27 julio 2006

Escritores espías

Si te gustan los libros de espías, no dejes de leer este original libro.  Fernando Martínez Laínez, colaborador habitual del ‘ABC Cultural’, nos cuenta cómo algunas de las principales figuras de la literatura fueron, además de grandes escritores, espías al servicio del gobierno de sus países. Tras leerlo me ha quedado la duda de si  Javier Marías  ha sido también espía en Oxford, o Enrique Vila Matas en París, o Juan Goytisolo en Marruecos y ahora también lo será Antonio Muñoz Molina en Nueva York…

Martínez Laínez se adentra en los aspectos desconocidos de las biografías de personajes como Josep Pla, Francisco de Quevedo, Christopher Marlowe, John Le Carré, Beaumarchais, Miguel de Cervantes, Graham Greene, François Rabelais, Aphra Behn,  Voltaire y Daniel Defoe.

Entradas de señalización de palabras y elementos
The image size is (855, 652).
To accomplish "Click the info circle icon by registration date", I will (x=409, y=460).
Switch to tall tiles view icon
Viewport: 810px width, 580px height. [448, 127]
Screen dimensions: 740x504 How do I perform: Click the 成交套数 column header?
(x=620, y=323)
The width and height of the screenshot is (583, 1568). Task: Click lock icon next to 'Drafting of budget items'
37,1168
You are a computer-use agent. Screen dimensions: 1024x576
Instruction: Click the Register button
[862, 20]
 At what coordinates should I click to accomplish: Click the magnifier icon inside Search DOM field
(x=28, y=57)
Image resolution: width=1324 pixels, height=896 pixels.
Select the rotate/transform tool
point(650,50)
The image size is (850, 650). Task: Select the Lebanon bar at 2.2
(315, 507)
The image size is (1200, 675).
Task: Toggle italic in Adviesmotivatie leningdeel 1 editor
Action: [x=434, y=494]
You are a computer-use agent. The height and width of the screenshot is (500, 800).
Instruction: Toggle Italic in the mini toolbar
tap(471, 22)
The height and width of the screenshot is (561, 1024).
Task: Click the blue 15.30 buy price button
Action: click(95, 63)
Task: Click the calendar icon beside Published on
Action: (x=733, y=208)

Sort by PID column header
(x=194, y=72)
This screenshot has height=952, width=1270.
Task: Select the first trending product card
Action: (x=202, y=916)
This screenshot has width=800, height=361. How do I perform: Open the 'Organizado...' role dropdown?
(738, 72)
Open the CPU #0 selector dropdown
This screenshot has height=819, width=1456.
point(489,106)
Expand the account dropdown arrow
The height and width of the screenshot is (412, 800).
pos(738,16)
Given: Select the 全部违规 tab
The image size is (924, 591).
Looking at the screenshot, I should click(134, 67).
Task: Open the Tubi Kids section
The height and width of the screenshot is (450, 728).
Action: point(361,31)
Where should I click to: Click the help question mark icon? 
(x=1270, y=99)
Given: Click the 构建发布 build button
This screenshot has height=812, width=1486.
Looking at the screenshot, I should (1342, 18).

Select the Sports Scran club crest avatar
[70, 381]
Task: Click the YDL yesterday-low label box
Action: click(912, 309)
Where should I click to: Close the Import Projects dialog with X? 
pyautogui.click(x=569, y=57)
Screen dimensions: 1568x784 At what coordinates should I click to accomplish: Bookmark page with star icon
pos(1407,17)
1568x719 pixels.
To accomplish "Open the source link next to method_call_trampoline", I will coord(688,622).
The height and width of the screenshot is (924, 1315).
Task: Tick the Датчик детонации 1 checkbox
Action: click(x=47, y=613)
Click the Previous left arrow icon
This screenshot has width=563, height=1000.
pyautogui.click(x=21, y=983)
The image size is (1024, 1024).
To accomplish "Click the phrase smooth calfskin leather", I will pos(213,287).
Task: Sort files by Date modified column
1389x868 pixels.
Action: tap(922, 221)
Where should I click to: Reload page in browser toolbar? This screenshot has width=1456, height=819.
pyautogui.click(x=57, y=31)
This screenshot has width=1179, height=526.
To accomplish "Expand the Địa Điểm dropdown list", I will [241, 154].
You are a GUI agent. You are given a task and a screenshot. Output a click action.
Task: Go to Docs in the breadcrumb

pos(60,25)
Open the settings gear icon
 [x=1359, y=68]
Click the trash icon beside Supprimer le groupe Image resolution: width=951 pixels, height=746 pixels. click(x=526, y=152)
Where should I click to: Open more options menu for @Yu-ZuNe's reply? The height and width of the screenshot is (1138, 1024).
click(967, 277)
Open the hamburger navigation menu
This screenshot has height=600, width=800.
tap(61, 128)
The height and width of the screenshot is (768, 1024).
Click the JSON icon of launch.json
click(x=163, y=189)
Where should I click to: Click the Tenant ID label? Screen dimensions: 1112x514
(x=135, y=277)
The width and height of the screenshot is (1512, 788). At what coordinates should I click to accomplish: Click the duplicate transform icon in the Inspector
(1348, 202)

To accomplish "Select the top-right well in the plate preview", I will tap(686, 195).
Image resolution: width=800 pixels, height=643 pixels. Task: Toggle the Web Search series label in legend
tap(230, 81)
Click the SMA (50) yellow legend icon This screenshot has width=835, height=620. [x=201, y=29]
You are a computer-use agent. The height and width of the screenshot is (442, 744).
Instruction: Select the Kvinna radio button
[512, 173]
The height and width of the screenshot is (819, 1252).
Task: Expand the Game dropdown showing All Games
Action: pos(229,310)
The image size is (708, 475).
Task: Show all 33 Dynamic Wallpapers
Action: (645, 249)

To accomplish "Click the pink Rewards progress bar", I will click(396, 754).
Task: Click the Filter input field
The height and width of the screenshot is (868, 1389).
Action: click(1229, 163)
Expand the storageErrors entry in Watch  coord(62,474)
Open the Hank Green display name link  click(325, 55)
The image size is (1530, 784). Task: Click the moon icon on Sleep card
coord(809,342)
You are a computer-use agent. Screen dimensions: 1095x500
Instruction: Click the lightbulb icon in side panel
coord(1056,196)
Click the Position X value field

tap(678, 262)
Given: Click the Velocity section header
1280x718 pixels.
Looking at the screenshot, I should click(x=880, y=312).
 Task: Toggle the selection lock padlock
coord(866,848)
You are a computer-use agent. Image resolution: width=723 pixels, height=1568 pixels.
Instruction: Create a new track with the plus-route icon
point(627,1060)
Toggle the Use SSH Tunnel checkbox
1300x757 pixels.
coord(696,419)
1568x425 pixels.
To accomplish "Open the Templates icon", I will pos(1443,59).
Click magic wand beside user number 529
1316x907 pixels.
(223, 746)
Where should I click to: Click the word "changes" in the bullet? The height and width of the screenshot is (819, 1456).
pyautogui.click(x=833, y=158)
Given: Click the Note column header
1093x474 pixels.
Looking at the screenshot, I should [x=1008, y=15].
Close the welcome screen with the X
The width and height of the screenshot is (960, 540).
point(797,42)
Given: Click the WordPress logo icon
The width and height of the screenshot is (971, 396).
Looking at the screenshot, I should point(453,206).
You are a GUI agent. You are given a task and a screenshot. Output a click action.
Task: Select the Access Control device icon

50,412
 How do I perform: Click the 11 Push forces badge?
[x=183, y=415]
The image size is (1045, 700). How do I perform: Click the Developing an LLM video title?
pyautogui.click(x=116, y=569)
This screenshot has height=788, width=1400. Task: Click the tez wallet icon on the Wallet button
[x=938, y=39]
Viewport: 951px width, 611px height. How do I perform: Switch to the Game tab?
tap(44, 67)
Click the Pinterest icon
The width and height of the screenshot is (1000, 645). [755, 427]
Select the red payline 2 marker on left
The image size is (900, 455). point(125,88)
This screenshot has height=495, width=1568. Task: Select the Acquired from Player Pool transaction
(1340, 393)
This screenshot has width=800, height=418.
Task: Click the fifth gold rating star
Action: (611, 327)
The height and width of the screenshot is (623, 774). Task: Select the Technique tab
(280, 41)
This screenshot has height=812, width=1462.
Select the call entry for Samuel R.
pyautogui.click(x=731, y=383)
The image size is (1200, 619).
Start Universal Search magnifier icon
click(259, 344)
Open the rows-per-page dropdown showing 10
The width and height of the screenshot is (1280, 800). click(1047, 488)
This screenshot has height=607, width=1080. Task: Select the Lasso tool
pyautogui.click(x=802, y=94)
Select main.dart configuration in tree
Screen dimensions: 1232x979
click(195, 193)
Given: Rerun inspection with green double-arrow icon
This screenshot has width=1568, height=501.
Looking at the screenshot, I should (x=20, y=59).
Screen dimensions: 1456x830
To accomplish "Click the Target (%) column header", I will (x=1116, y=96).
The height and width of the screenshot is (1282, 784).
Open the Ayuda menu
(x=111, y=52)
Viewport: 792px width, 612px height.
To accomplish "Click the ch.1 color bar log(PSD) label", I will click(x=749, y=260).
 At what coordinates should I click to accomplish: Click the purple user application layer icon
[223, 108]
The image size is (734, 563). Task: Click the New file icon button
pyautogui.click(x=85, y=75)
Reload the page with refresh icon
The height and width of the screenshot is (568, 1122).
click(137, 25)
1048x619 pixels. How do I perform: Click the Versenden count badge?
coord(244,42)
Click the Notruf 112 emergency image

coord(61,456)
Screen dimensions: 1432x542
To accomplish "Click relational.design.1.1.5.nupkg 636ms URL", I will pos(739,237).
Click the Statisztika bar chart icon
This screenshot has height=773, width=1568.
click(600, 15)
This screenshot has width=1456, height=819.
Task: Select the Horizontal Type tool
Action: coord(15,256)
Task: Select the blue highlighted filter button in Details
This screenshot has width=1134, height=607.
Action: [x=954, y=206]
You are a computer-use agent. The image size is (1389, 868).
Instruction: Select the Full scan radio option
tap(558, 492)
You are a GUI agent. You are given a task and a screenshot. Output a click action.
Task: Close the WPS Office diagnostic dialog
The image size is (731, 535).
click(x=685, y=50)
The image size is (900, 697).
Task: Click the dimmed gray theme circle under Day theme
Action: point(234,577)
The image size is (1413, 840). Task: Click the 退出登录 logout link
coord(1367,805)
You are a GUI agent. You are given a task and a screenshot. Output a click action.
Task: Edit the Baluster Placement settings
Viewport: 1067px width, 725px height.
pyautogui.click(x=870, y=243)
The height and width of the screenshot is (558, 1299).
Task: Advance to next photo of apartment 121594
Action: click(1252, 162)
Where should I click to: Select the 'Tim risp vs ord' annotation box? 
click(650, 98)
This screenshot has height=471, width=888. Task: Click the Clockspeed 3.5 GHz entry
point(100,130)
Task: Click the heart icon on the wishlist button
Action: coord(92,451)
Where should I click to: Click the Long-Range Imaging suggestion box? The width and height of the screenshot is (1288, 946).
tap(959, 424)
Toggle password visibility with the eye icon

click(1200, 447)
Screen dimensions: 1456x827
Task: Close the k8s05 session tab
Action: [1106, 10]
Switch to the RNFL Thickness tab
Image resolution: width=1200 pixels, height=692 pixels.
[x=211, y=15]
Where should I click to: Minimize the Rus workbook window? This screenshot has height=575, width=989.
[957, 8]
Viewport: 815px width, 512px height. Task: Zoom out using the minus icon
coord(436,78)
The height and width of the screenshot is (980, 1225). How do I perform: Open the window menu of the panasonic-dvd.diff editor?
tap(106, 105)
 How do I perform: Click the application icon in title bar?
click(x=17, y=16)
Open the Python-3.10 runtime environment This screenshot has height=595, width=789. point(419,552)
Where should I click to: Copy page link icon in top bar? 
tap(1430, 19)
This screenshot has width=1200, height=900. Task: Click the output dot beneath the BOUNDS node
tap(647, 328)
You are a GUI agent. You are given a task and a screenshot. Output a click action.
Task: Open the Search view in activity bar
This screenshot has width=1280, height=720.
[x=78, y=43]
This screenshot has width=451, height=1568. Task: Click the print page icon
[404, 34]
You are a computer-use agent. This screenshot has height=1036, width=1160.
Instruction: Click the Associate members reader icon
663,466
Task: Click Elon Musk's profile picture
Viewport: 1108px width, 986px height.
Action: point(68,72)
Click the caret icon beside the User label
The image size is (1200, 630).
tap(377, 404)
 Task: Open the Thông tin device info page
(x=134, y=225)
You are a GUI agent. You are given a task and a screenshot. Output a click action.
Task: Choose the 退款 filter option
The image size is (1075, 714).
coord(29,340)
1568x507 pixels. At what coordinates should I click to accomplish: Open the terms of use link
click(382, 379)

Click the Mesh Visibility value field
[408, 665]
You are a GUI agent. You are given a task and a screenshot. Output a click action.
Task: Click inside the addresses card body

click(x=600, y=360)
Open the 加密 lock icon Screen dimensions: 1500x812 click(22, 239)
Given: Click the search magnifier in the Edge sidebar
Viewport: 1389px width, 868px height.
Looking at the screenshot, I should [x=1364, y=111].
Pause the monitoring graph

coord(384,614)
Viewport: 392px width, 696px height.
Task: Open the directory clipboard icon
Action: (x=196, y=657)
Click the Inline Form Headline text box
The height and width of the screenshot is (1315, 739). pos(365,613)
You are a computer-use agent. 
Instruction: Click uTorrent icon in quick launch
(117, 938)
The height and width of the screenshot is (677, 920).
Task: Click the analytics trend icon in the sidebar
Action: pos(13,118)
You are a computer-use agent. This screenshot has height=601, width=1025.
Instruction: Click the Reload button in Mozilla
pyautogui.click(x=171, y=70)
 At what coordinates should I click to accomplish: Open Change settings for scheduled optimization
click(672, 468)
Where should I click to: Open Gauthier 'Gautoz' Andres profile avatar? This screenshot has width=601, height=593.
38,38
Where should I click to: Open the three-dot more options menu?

**Enunciado del ejercicio**
Actualiza un fragmento de la reseña sobre escritores espías: cópialo empezando en las palabras que incluyen "27 julio 2006" y terminando tras "y Daniel Defoe.". En la copia, reemplaza "Oxford" por "Cambridge".

**Solución**
27 julio 2006

Escritores espías

Si te gustan los libros de espías, no dejes de leer este original libro.  Fernando Martínez Laínez, colaborador habitual del ‘ABC Cultural’, nos cuenta cómo algunas de las principales figuras de la literatura fueron, además de grandes escritores, espías al servicio del gobierno de sus países. Tras leerlo me ha quedado la duda de si  Javier Marías  ha sido también espía en Cambridge, o Enrique Vila Matas en París, o Juan Goytisolo en Marruecos y ahora también lo será Antonio Muñoz Molina en Nueva York…

Martínez Laínez se adentra en los aspectos desconocidos de las biografías de personajes como Josep Pla, Francisco de Quevedo, Christopher Marlowe, John Le Carré, Beaumarchais, Miguel de Cervantes, Graham Greene, François Rabelais, Aphra Behn,  Voltaire y Daniel Defoe.